About this task: Print every record word for word.

Available records:
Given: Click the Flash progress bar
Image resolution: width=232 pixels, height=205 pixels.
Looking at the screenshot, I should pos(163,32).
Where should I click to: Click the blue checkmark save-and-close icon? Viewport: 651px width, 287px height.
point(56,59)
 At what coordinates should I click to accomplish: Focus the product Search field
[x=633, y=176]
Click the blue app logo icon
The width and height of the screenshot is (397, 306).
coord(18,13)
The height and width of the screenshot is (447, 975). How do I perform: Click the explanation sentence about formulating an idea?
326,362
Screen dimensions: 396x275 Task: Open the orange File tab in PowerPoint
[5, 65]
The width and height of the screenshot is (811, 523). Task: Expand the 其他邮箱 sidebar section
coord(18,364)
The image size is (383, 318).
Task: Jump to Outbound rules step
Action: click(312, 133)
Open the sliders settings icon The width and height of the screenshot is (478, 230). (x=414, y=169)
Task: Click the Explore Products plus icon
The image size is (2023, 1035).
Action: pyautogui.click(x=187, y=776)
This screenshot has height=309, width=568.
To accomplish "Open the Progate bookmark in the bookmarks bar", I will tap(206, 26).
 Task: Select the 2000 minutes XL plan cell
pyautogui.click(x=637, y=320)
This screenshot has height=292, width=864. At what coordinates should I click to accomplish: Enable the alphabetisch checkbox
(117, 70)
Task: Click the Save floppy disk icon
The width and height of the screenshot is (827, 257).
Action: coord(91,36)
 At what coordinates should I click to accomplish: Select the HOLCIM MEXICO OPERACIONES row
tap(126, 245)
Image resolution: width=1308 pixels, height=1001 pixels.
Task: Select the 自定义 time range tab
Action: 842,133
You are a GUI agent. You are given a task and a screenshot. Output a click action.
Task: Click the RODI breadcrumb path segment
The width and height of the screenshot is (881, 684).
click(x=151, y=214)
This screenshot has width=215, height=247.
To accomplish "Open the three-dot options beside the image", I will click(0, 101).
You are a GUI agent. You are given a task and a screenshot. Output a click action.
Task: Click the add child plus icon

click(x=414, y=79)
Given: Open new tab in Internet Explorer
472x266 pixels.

Output below:
Given: Click the Flash progress bar
Image resolution: width=232 pixels, height=205 pixels.
Looking at the screenshot, I should pos(163,32).
Where should I click to: Click the blue checkmark save-and-close icon? Viewport: 651px width, 287px height.
point(56,59)
 At what coordinates should I click to accomplish: Focus the product Search field
[x=633, y=176]
Click the blue app logo icon
The width and height of the screenshot is (397, 306).
coord(18,13)
The height and width of the screenshot is (447, 975). How do I perform: Click the explanation sentence about formulating an idea?
326,362
Screen dimensions: 396x275 Task: Open the orange File tab in PowerPoint
[5, 65]
The width and height of the screenshot is (811, 523). Task: Expand the 其他邮箱 sidebar section
coord(18,364)
The image size is (383, 318).
Task: Jump to Outbound rules step
Action: click(312, 133)
Open the sliders settings icon The width and height of the screenshot is (478, 230). (x=414, y=169)
Task: Click the Explore Products plus icon
The image size is (2023, 1035).
Action: pyautogui.click(x=187, y=776)
This screenshot has height=309, width=568.
To accomplish "Open the Progate bookmark in the bookmarks bar", I will tap(206, 26).
 Task: Select the 2000 minutes XL plan cell
pyautogui.click(x=637, y=320)
This screenshot has height=292, width=864. At what coordinates should I click to accomplish: Enable the alphabetisch checkbox
(117, 70)
Task: Click the Save floppy disk icon
The width and height of the screenshot is (827, 257).
Action: coord(91,36)
 At what coordinates should I click to accomplish: Select the HOLCIM MEXICO OPERACIONES row
tap(126, 245)
Image resolution: width=1308 pixels, height=1001 pixels.
Task: Select the 自定义 time range tab
Action: 842,133
You are a GUI agent. You are given a task and a screenshot. Output a click action.
Task: Click the RODI breadcrumb path segment
The width and height of the screenshot is (881, 684).
click(x=151, y=214)
This screenshot has width=215, height=247.
To accomplish "Open the three-dot options beside the image", I will click(0, 101).
You are a GUI agent. You are given a task and a screenshot. Output a click action.
Task: Click the add child plus icon

click(x=414, y=79)
Given: Open new tab in Internet Explorer
472x266 pixels.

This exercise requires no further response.